- _Document segment_:
Mar 11 2010

Overtraining the Mental Muscle!

Tag: FitnessMike @ 11:23 am

When I was at the Ultimate Transformation Camp sponsored by EAS in 2004, we were each given a mental quality and asked to do a brief video that described what it was and how it was or was not critical to the overall transformation process. Mine was mental strength.

I said that mental strength, or inner strength, is a desirable quality that is made up of a combination of confidence, perseverance, discipline and concentration. With mental strength plus a healthy helping of visualization, a transformation effort will usually succeed; without mental strength, a person will struggle to achieve major goals.

I next addressed how a person develops mental strength, and I analogized it to exactly the way a person builds muscle. As you know, muscular strength and size grow when the muscle is placed under load—stressed. Muscle strength and size grow best when the muscle is heavily stressed for short periods of time, followed by the appropriate nutrition, and a rest period. Mental strength is developed exactly the same way. And, just as muscle actually begins to wane in strength and size if it is regularly overstressed for long periods, not fed properly and not allowed to rest, mental strength is diminished in such circumstances.

The natural enemies of mental strength are an unforgiving attitude—what recovery people usually call a resentment, worry, fear and self-perjury (failing to keep your promises to yourself). These destroy the mental strength because they erode confidence, disrupt concentration, and impede discipline and perseverance. Think about the last time you so anguished over something that happened to you that you couldn’t get it out of your head. Remember how everything else that was going on around you seemed distant and confusing? Remember how hard it was to pray and experience joy? That’s how mental strength is sabotaged.

- _Work instructions_:
(A) Copy the part of the mental strength post from "Mar 11 2010" to "achieve major goals.".
(B) Proceed with the mental strength post, writing on from the point where its final sentence ends.

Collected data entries
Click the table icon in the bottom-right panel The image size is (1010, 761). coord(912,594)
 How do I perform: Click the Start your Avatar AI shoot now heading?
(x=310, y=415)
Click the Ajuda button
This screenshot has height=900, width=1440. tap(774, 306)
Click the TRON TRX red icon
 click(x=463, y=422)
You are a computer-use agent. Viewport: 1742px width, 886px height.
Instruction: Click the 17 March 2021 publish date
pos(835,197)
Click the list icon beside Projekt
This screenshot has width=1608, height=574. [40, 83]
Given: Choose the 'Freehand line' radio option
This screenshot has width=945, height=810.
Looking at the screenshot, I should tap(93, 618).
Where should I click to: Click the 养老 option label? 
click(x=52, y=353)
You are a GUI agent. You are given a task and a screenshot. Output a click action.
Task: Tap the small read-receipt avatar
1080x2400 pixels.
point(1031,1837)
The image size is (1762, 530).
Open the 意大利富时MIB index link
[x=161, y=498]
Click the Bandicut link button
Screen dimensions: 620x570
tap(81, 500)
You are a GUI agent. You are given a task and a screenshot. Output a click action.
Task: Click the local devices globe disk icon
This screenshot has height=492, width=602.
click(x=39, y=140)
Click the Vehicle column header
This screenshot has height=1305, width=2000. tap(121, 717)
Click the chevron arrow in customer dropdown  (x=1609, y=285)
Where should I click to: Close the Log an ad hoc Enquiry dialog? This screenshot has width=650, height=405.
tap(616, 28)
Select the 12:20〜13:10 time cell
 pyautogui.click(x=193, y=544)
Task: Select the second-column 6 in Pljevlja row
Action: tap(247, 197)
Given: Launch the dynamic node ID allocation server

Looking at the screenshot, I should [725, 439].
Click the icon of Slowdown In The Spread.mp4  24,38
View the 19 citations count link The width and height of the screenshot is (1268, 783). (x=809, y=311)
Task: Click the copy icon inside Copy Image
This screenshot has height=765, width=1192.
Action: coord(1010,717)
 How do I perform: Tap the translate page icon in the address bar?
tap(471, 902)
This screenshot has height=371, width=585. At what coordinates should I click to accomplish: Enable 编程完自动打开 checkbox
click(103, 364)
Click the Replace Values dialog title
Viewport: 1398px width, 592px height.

- _Answers in order_:
(A)
Mar 11 2010

Overtraining the Mental Muscle!

Tag: FitnessMike @ 11:23 am

When I was at the Ultimate Transformation Camp sponsored by EAS in 2004, we were each given a mental quality and asked to do a brief video that described what it was and how it was or was not critical to the overall transformation process. Mine was mental strength.

I said that mental strength, or inner strength, is a desirable quality that is made up of a combination of confidence, perseverance, discipline and concentration. With mental strength plus a healthy helping of visualization, a transformation effort will usually succeed; without mental strength, a person will struggle to achieve major goals.

(B)
To build mental strength, we need regular but infrequent stressors to the mind. So, it makes sense to welcome, to even be thankful for the adversities that come into our lives. They are there for a purpose, to prepare us, to make us stronger, and to make us more useful. But, the continuing vestiges of adversity, if we allow them, erode our mental strength through the unforgiving spirit, worry and fear.

How do we stop that from happening? An attitude of gratitude must always lead. As silly as it sounds to welcome bad news, we need to give thanks in it, if for nothing else that the bad news could have been much worse. For me, that always starts with prayer. Prayer is the proper nutrition that we need to grow our mental muscles! First, the serenity prayer because it helps me to sort out what I can do and what I can’t. “God, grant me the serenity to accept the things I cannot change, the courage to change the things I can, and the wisdom to know the difference.” Unless I can accept the things I can’t change, I’m sure to grow frustrated and fearful, and eventually to be bitter and distrustful. Who needs that?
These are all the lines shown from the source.